How do you help your elderly loved one get past their family customs and cultural beliefs to accept assistance in her home? How do you tell your loved one that you and your siblings are concerned about living alone at home? How do you help them keep their independence without interfering in their life or making decisions for them? These are issues that will not go away with time. To the contrary, it will behoove everyone involved to be proactive about such difficult topics. With advance planning and straight-forward discussions, the problem-solving process actually can work well, but it will take some concentrated effort by you, your siblings, and your loved one.
The first thing to know is that many of the conversations you will be having on your loved one’s behalf could very well be emotionally laden, and must be handled carefully.
Some examples of issues to consider when involving yourself and your family in conversations that are to be focused on helping your loved one decide to use or not use home care are:
- Your loved one must be the focus of all discussions and totally involved (assuming their mental capabilities are up to the task).
- Voice your opinions using “I” statements.
- Have a clear topic for every discussion.
- Be assertive about your thoughts.
- Be respectful of others opinions (especially your loved one’s).
- Realize it may take some time and several conversations to come to a consensus.
- Don’t blame others or use “You” statements.
- Don’t try to accomplish too much in one conversation.
- And, don’t expect that this will be easy.
Setting up a family meeting can be a great place to begin having discussions about the care they should be receiving (or wants to receive). It may seem obvious, but remember that they are the one who will be making choices about their own life, not you or one of your relatives (unless of course, there is a very serious health concern and your loved one is being quite unreasonable and disregarding this health concern). You loved one should always be a central part of every discussion – if not, it could be difficult for you to find solutions that are acceptable to your loved one. Family meetings should be supportive and this support alone may be enough to convince them that they should begin to consider some form of home care before their health deteriorates.

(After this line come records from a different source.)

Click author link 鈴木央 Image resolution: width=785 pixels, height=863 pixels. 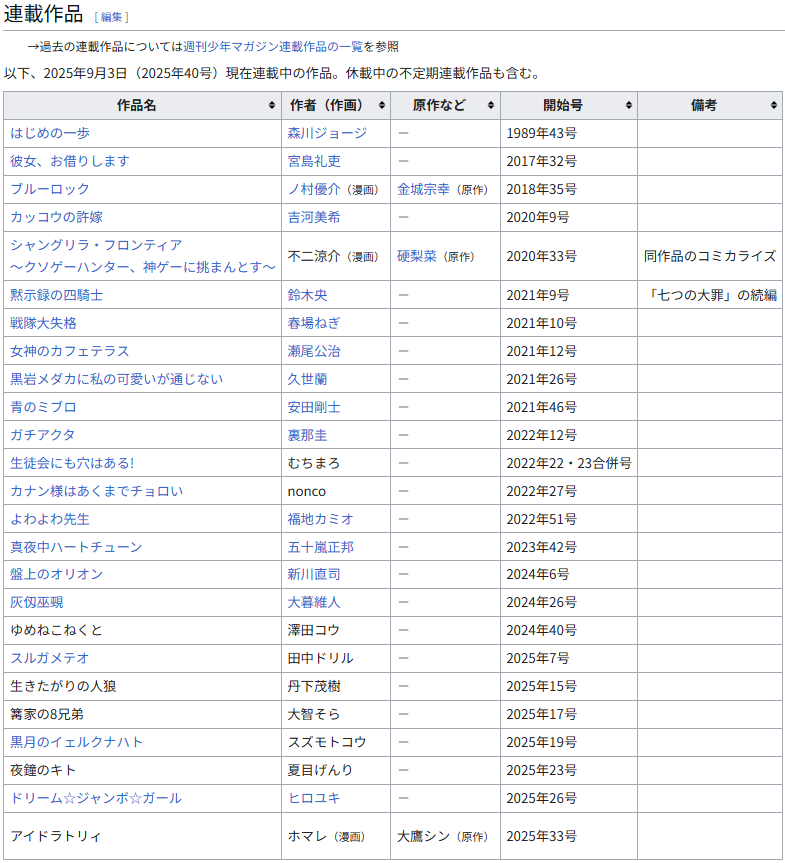click(x=307, y=295)
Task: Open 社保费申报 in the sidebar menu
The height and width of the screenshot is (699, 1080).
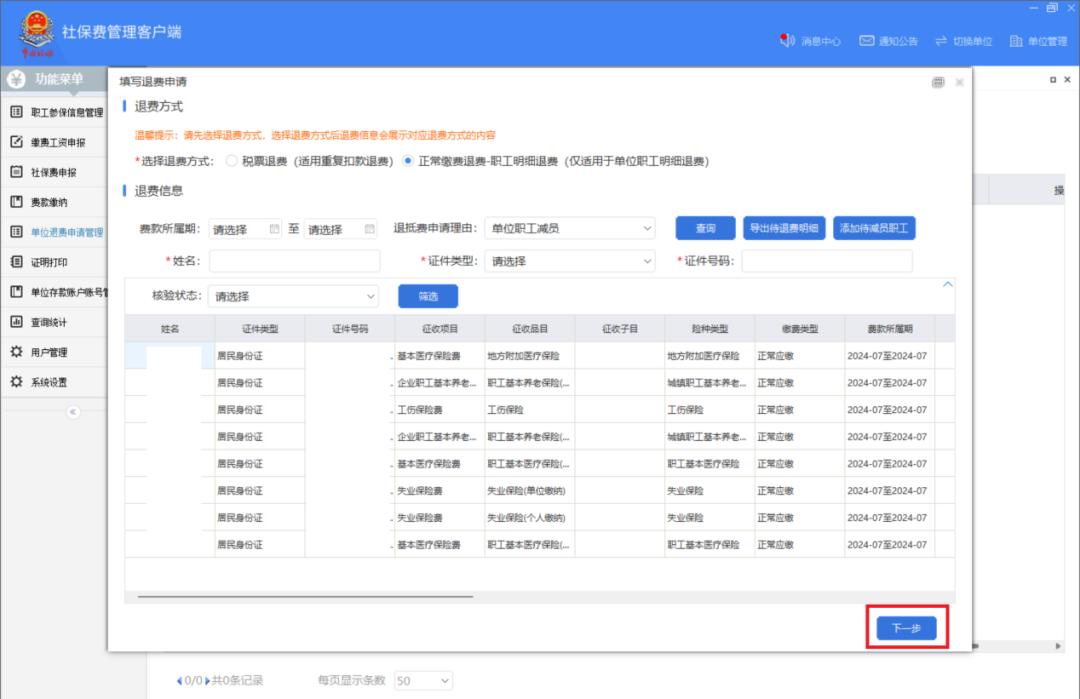Action: point(53,172)
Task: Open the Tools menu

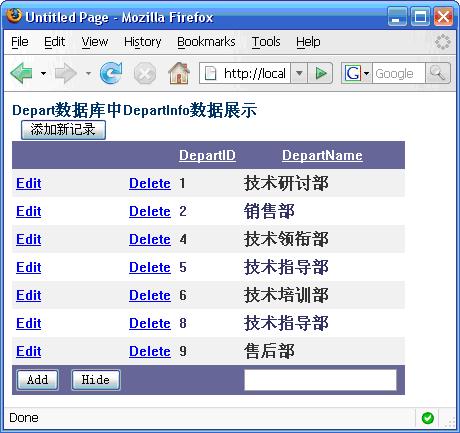Action: (x=266, y=42)
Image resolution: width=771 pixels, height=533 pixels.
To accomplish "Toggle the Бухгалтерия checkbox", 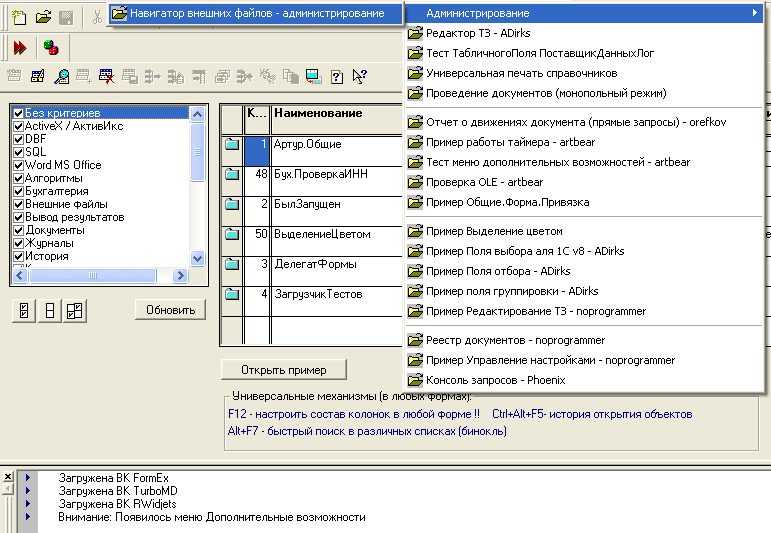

Even with the most thought out and well planned family meeting, resistance is normal from them (and possibly from others) when discussing your loved one’s independence, or lack of independence. If they show signs of resistance and would like to put this meeting off for awhile, don’t push them into having the meeting. Realize they may need some time to prepare for such a discussion – approach them in a week or two and suggest another time to have the meeting. If they continue to be stand-offish, be a bit more assertive, making sure that they understand that you (and your family) want this meeting because you care about them, and are concerned about their well-being.
Some suggested methods to deal with resistance are:
- If your loved one’s health and/or safety are an issue, say so, and push the discussion forward.
- Involve others, such as clergy, physicians, or a geriatric care manager.
- Use community resources to help everyone ease into the “care at home” process. Meals on Wheels would be an example or a free consultation with a home care agency.
Make sure you have focused on what they feel are their issues, not just what others think are concerns. they will be much more accepting of your concerns and wishes if they tie into their own concerns. One last thought on family meetings before moving on: It is often wise to have the family meet prior to having the loved one attend a family meeting. This will give the family an opportunity to unite in their thoughts, which will help to show your loved one that all of you are concerned about similar issues. The statement “strength in numbers” certainly does apply here.
After having the initial family meeting (with your loved one), and everyone has had the opportunity to express their feelings and thoughts, gently suggest that they make an appointment with their physician to have a thorough evaluation, or a geriatric psychologist (depending on your loved one’s condition). The professional evaluation can go a long way in helping them decide that they could use some assistance in their home. Don’t nag them about this evaluation – simply plant the seed and water it from time to time. Eventually, most elders realize that they cannot care for themselves as they used to. Seeing a doctor seems to make this decision easier.
Finally, be direct and speak with them about having a home care agency come out and meet with them. this will allow your loved one to get a sense of exactly what such an agency can do for them. Focus this meeting on what a caregiver from an agency can do for them – be specific about the tasks a caregiver will perform, and won’t perform. Let them know that they are still in control, and that the home care progress can add significantly to everyone’s peace of mind.
Keep all your discussions with them positive. Treat them as an equal – don’t parent! And remember; let your loved one make their own decisions. Your job is to help them make those decisions, not to make decisions for them.